Charline Courtney reflects on her role as a CASA volunteer after nearly 13 years and 24 cases

 
Charline Option 1.png
 
 
 

April 16, 2021

Some time in the early 2000s, Charline Courtney was flipping through an issue of Essence Magazine when she was stopped by a photo of a little boy doing homework. The photo was part of an ad for CASA, an organization that seemed to align with her love for working with children and interest in volunteering with kids in the foster care system. Knowing that she didn’t have room on her plate for another commitment at the time, Charline bookmarked the page. Years later, finding herself between jobs, Charline decided it was time to get involved. 

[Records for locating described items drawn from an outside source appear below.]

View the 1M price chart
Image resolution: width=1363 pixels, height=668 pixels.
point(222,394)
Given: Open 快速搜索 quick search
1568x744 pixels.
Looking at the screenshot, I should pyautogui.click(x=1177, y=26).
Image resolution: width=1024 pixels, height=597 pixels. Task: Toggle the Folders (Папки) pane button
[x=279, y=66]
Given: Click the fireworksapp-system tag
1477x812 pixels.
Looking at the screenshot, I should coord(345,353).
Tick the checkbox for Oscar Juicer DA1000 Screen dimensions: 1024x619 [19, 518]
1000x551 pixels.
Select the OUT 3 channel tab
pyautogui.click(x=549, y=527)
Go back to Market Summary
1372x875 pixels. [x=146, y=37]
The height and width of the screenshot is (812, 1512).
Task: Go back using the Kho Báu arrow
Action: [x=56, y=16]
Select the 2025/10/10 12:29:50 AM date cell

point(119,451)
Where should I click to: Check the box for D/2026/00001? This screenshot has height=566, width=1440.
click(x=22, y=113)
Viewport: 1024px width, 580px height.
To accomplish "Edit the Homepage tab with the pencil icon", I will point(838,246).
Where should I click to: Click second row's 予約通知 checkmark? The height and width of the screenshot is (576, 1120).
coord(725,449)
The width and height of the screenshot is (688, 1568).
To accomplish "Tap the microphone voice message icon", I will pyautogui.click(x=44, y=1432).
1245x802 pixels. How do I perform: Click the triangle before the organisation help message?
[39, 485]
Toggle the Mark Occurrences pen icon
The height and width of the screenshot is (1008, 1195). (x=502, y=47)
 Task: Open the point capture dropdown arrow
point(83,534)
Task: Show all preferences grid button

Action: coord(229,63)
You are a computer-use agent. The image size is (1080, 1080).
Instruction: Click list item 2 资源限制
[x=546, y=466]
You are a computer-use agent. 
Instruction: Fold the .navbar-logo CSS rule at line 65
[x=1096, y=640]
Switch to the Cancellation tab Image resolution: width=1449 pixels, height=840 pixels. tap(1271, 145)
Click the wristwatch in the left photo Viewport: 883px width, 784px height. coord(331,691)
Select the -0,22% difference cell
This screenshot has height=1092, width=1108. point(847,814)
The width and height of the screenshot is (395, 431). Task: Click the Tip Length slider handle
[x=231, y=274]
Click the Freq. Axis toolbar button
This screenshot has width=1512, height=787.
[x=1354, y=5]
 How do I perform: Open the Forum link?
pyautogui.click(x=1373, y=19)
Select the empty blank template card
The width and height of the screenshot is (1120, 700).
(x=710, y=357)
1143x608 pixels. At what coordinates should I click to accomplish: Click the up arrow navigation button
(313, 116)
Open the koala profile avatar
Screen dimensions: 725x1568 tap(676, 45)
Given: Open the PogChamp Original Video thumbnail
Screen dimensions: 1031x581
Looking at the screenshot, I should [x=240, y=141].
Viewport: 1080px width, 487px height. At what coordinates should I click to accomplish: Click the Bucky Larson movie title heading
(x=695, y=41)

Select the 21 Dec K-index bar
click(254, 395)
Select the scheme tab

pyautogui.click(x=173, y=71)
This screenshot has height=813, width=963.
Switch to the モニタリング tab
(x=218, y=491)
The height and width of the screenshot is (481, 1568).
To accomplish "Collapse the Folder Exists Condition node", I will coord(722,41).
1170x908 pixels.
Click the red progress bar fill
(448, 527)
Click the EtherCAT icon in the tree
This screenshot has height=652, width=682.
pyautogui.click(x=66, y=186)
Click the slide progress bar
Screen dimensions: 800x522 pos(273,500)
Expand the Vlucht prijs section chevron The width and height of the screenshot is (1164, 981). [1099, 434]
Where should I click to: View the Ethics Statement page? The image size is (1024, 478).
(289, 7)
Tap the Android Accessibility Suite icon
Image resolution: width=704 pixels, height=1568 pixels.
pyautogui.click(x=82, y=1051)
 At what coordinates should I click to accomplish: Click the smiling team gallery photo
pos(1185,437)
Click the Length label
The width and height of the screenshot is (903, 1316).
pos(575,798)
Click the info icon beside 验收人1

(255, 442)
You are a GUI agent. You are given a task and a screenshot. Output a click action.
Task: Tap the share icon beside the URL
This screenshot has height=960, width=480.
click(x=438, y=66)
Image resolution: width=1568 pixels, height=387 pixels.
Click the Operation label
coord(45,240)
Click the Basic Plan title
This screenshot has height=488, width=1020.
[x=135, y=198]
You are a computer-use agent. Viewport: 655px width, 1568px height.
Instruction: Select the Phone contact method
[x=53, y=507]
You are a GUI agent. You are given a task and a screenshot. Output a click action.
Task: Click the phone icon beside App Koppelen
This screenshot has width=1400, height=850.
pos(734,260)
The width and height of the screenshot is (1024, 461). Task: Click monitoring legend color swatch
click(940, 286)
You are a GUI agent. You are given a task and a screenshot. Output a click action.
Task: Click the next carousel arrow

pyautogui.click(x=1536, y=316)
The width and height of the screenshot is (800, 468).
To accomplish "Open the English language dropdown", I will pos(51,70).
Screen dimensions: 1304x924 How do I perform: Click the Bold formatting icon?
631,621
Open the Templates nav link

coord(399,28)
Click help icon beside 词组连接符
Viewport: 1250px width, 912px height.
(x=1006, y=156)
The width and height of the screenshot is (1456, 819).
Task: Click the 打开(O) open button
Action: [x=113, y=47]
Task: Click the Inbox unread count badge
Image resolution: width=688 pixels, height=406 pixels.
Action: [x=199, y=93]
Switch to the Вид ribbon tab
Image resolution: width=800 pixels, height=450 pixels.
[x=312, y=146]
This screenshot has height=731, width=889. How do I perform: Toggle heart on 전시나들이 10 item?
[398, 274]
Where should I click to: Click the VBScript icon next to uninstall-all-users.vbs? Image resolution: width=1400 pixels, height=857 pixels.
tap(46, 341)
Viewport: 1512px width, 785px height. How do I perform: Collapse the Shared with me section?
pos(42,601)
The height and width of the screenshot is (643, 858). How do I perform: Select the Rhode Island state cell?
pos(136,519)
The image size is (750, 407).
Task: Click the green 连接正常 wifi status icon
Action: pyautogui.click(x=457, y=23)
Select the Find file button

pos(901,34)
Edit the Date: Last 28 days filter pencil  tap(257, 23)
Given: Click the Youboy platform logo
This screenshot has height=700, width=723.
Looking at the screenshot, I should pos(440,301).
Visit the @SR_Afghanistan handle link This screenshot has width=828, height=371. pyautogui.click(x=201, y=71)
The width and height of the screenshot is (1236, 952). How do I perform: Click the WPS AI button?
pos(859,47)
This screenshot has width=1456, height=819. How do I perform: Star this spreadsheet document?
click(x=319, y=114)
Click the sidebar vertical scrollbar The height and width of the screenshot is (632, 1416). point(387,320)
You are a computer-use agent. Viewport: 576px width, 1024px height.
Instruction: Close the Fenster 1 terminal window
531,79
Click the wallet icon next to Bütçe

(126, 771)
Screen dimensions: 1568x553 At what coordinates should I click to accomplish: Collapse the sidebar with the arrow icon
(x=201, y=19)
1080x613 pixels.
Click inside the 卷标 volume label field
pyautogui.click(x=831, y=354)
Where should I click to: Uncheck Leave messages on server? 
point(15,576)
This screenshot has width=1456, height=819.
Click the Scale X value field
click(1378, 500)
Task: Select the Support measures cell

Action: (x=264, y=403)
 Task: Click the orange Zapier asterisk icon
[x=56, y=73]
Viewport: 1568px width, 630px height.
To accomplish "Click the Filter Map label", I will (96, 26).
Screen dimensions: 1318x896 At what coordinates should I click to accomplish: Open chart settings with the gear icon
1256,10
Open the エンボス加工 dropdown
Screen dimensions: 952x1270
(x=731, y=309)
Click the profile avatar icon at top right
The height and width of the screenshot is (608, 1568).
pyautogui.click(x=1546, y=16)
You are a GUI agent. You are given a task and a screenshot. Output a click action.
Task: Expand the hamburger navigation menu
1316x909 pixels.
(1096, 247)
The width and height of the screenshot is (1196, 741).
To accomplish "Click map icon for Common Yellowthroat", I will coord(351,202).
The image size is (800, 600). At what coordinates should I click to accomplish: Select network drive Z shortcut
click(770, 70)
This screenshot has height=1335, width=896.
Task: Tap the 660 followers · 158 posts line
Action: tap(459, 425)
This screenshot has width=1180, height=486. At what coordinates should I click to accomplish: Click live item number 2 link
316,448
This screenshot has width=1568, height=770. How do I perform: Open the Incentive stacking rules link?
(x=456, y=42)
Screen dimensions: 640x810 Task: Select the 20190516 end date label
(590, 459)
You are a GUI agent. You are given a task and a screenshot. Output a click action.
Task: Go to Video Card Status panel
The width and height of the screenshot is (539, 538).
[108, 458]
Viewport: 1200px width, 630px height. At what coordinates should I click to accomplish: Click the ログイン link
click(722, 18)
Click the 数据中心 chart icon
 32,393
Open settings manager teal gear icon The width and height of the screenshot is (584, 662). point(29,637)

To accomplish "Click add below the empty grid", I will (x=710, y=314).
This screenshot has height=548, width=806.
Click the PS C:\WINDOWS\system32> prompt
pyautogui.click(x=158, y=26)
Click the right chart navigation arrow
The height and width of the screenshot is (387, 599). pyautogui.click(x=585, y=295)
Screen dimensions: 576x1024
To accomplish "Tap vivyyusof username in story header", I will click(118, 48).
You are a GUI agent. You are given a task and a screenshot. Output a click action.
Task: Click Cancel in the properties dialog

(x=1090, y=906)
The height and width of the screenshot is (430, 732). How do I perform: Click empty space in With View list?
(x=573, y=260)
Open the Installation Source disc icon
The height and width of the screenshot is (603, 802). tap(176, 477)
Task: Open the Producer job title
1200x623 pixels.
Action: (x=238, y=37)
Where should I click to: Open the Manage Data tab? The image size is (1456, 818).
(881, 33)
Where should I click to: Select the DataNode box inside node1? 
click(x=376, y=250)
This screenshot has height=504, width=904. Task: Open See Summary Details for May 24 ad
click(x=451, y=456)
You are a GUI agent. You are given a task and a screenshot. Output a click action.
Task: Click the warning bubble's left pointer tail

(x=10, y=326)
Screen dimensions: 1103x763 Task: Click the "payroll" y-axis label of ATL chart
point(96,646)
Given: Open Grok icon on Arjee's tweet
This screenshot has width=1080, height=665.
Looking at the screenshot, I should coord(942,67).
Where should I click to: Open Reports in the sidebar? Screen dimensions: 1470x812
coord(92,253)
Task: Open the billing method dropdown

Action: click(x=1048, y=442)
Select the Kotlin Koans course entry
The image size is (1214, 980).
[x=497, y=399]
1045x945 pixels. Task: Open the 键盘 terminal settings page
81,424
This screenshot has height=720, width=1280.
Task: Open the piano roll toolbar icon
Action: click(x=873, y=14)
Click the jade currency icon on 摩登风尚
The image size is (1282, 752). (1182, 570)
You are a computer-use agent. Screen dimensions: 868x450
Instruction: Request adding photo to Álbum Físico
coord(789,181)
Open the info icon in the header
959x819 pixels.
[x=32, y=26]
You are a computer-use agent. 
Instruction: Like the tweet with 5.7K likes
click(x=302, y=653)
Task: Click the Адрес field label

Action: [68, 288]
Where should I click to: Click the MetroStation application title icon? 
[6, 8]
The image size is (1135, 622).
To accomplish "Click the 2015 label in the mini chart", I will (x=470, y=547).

After applying to be a volunteer and participating in the pre-service training in 2008, Charline was sworn in as a CASA and started taking on cases. Soon she was working full-time again as a paralegal, so she made calls to caseworkers and foster parents on her lunch break and wrote reports on weekends. Nearly 13 years later, Charline has worked across Queens and the Bronx on 24 cases, including adoptions and interstate transfers, in which kids move to live with relatives in other states. But not much has surprised her. Having grown up around kids in the system, she was familiar with how it worked even before she got involved with CASA. “Many of the environments that many of the youth are in, I'm from there,” Charline says. 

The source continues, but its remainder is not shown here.